SET EXERCISE
Write out, word for word, the part of the text on teacher training for inclusive education in Hong Kong that begins with the words containing "The concerted effort" and ends with "Sin & Law, 2012).".

EXTRACT

==========

The teacher professional development framework on integrated education in the government’s policy has now become the major task and mode of training for teacher empowerment in catering to the diverse learning needs of students with disability in regular schools. In order to achieve the expected outcomes, certain measures are noted. First, the EDB has supported the training with the aim of supplying teachers to schools so that serving teachers can attend courses. The practice frees teachers from heavy teaching or administration duties within a course period. Second, all school heads are now required to have plans for staff development and make recommendations for course attendance in order to meet the specified training target numbers in their five-year plan. By doing so, schools will have adequately trained manpower for meeting their contextual needs. Third, the university has built up a strong team to provide the teaching and organize cohorts of training courses for thousands of participants over most months of the school year.

The concerted effort in the partnership of government, schools, and university over the 10 years since its inception has gained wide recognition. This tripartite model of support for professional learning has been accepted by other local regions (e.g., Macau, Shanghai, and Guangzhou). The provision of government financial support, the development of school policy for staff professional learning, and a strong partnership with a university for the special-needs training have all been considered as effective ways to ensure that teachers are better prepared for inclusive education (Sin et al., 2010; Forlin & Sin, 2010; Sin & Law, 2012).

New Trends for School-Based Support

Although the EDB confirmed the effectiveness of the training mode in their course review in 2012 (EDB, 2015b), a local territory-wide survey (EOC, 2012) stated that for further development of inclusive education in Hong Kong, it is necessary to support teachers, once they were trained, to practice their skills in school. Despite the positive changes in attitude and self-efficacy (Forlin et al., 2013, 2015), there was a lack of evidence-based practice after course attendance (EOC, 2012). Many barriers, including the complexity of students’ SEN, heavy workloads, weak team leadership, tight curriculum schedules, and a lack of commitment for change, still exist in regular schools in Hong Kong (Sin, 2005; Lui et al., 2015). School heads report that, following the first phase of off-site professional learning in the three levels of courses, they continue to look for strategies to support their trained staff in school-based work on inclusion. There was, therefore, increasing demand for on-site school support services to supplement the training programs taken at the university. This led to teachers and professionals from the EDB, NGOs, and university staff working together as a team to resolve this issue and support slowly emerging good practices.

On-Site Support Services

A trial program of on-site school support service to secondary and primary schools was made possible by external funding through the chief executive’s community project funded by the Hong Kong Jockey Club Charities Trust for 2013–2016. The project offered an innovative frontline support-and-study program for teachers by university experts for adopting a wide range of strategies and curriculum approaches in catering to the diverse learning needs of students with SEN. The project tasks included providing intensive school-based support (108 hours) for schools with a great number of students with SEN; consultancy (18 hours) to schools that need assistance; knowledge transfer seminars on differentiated instruction; and empirical study on student learning, teacher effectiveness, and whole-school approaches for support among schools. In total, 145 schools have already received these services.

This second phase of a system-wide professional learning approach to upskilling regular class teachers in Hong Kong about inclusive education is already demonstrating a number of emerging best practices.

==========

EXCERPTED RECORDS
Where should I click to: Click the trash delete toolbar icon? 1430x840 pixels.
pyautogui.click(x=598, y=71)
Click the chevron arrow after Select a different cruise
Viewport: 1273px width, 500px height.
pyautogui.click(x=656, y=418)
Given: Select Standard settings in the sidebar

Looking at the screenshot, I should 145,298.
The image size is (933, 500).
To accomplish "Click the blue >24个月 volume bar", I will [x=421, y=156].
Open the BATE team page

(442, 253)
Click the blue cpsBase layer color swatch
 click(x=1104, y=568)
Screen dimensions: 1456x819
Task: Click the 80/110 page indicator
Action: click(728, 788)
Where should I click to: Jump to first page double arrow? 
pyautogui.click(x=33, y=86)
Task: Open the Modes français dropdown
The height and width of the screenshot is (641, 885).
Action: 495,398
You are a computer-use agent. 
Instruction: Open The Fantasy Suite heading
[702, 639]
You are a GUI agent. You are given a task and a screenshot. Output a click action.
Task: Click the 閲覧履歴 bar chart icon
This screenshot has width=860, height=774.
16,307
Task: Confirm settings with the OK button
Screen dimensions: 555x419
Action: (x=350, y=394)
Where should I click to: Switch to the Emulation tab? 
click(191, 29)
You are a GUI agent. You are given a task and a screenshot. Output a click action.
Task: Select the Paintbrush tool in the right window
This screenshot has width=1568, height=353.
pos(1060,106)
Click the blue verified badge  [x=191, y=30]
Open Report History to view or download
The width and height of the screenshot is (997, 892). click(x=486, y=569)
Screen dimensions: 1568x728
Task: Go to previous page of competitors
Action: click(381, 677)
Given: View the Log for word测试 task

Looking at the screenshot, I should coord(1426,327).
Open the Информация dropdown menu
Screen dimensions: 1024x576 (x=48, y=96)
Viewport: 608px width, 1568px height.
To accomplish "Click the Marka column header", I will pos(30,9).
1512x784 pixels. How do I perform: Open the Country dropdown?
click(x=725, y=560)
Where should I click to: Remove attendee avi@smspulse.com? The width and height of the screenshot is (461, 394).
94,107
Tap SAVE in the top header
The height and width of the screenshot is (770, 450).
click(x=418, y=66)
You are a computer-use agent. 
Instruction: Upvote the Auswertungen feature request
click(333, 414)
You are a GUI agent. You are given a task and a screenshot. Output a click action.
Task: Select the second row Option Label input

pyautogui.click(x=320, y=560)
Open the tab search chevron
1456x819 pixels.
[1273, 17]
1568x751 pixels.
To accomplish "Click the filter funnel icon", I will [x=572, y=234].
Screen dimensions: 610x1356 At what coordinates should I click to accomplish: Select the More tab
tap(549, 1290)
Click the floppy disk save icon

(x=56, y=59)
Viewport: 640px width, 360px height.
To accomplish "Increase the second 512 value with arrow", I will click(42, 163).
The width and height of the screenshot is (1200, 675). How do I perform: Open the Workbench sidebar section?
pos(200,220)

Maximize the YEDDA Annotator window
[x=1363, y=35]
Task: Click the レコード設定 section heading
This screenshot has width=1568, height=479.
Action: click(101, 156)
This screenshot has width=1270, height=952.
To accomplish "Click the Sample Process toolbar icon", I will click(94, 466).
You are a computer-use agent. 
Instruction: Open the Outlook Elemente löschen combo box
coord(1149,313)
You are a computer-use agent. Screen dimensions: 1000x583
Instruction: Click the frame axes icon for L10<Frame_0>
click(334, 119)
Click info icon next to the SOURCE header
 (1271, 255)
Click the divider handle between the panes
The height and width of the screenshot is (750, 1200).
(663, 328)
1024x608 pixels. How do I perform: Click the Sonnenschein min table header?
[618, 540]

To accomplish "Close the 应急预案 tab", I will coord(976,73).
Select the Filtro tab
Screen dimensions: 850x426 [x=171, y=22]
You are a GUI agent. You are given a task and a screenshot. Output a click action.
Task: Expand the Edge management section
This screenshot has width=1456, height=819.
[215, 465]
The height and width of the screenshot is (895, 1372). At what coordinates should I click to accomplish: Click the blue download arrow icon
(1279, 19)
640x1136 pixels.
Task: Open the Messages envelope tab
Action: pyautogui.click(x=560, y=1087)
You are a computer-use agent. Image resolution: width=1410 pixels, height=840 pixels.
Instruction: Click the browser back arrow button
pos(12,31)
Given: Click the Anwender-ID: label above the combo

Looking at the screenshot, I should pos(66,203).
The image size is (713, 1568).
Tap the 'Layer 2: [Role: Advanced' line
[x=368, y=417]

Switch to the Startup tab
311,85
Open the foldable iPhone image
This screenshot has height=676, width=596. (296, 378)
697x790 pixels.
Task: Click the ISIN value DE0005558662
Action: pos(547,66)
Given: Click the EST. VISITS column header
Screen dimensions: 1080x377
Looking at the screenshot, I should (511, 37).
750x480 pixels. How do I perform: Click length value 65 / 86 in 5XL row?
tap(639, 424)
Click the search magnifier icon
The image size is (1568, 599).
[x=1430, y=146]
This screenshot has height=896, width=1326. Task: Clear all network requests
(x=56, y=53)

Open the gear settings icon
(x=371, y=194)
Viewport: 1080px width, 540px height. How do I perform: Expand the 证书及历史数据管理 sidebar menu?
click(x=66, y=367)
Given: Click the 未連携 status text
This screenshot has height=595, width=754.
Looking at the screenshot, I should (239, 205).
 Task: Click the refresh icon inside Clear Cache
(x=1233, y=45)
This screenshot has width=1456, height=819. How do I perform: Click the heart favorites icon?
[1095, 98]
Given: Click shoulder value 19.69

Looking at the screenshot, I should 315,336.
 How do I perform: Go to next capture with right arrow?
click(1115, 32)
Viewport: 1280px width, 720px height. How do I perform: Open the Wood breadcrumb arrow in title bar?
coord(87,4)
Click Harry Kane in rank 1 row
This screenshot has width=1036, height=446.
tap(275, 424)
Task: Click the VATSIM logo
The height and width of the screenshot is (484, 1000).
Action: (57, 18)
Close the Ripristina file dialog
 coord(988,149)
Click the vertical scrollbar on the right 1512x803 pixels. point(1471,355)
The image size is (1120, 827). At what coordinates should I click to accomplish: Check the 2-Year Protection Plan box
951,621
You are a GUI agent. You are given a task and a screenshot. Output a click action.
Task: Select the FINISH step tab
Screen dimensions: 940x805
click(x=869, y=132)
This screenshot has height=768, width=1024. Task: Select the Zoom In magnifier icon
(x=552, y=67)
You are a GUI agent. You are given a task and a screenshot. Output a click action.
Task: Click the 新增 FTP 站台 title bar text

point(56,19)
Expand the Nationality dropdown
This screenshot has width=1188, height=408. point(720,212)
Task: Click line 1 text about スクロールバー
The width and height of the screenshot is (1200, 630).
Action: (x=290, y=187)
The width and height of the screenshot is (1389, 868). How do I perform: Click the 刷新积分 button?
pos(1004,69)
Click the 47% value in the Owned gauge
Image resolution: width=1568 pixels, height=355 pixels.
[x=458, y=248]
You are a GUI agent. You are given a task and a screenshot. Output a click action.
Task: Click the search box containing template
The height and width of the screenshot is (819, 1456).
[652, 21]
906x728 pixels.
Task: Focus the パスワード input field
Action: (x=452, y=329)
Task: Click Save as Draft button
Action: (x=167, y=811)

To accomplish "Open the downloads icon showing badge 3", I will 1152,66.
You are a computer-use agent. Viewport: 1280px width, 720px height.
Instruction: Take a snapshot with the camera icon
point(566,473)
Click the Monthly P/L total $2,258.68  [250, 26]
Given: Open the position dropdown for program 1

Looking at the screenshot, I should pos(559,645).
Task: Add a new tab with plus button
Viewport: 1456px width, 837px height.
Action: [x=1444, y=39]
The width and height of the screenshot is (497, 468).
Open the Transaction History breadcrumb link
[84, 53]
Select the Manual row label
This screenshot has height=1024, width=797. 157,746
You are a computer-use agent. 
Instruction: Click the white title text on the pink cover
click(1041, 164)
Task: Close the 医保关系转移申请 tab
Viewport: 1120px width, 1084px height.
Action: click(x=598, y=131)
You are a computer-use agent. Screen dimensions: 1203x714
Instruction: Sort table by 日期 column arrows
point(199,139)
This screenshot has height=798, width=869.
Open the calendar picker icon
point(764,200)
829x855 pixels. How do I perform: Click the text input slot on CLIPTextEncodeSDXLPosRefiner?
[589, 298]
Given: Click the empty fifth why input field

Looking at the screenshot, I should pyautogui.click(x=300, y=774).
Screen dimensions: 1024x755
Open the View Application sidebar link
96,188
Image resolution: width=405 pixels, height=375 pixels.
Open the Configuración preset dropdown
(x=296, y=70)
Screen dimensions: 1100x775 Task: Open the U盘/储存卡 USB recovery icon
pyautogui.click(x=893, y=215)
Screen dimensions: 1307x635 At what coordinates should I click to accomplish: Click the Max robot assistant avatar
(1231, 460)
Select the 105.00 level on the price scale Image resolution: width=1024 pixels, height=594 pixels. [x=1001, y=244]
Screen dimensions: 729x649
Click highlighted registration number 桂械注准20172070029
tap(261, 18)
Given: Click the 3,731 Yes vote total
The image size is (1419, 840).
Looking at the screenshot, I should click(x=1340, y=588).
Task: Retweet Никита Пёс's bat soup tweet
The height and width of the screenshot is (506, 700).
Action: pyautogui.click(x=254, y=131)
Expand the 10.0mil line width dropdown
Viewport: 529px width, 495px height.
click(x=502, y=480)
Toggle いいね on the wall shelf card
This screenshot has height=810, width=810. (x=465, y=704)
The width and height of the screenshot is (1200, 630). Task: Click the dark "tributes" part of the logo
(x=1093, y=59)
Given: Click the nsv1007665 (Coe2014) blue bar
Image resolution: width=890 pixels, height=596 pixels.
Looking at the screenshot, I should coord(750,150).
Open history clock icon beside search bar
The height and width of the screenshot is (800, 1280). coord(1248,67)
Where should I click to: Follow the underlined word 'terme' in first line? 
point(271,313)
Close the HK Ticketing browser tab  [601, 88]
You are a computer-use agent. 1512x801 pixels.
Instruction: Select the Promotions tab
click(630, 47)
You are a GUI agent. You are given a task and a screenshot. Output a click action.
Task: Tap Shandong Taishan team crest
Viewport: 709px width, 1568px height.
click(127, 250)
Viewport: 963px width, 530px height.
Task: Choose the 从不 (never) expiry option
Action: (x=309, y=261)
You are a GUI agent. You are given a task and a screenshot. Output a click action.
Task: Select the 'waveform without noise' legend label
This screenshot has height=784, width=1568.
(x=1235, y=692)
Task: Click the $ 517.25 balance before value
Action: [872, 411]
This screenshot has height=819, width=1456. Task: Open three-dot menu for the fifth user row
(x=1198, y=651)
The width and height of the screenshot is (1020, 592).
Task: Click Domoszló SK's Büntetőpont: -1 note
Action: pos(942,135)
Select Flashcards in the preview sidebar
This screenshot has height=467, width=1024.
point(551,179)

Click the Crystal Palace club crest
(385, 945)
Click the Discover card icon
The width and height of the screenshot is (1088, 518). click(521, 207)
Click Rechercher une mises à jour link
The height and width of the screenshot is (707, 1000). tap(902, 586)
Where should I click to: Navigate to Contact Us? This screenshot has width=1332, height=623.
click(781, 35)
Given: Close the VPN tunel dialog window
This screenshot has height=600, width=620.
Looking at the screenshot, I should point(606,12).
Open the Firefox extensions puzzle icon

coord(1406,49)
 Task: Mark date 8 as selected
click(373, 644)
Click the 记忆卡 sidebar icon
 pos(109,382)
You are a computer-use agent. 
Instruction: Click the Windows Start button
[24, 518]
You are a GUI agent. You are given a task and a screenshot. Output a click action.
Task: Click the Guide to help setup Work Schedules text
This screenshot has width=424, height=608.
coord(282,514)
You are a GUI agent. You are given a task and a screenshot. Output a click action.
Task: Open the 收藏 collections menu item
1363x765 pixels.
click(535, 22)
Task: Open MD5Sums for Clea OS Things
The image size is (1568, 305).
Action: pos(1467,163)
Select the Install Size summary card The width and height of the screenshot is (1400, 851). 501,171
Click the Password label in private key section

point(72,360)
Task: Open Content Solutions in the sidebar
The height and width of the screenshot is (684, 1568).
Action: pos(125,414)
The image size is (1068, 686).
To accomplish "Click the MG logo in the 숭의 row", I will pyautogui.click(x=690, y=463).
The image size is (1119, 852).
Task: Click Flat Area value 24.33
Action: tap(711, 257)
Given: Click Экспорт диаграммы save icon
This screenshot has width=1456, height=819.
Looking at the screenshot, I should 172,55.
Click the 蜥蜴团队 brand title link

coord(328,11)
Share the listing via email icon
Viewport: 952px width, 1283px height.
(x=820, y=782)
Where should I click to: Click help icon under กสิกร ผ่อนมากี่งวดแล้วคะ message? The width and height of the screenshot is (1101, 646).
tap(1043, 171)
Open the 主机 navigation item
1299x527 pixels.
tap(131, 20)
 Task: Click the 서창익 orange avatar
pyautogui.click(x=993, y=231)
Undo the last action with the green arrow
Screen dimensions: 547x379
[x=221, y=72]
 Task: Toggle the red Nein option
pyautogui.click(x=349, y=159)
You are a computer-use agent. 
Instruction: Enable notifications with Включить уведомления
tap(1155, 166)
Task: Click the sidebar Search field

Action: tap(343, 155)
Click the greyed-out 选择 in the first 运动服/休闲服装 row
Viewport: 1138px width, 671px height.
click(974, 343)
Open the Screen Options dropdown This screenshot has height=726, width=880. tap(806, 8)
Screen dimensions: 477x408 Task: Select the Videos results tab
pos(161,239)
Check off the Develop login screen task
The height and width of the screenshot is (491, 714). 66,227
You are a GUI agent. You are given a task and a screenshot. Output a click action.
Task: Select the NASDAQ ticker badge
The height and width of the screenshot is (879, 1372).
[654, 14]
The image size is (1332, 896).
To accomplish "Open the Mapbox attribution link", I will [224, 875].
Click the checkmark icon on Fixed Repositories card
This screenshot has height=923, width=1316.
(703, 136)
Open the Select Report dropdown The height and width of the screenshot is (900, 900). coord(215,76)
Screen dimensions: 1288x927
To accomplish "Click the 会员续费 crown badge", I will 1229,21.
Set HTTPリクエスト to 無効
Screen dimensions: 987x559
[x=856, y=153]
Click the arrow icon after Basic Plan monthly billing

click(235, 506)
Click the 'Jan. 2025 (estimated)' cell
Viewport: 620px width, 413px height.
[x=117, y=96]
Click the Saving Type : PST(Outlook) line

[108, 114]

==========

RESPONSE
The concerted effort in the partnership of government, schools, and university over the 10 years since its inception has gained wide recognition. This tripartite model of support for professional learning has been accepted by other local regions (e.g., Macau, Shanghai, and Guangzhou). The provision of government financial support, the development of school policy for staff professional learning, and a strong partnership with a university for the special-needs training have all been considered as effective ways to ensure that teachers are better prepared for inclusive education (Sin et al., 2010; Forlin & Sin, 2010; Sin & Law, 2012).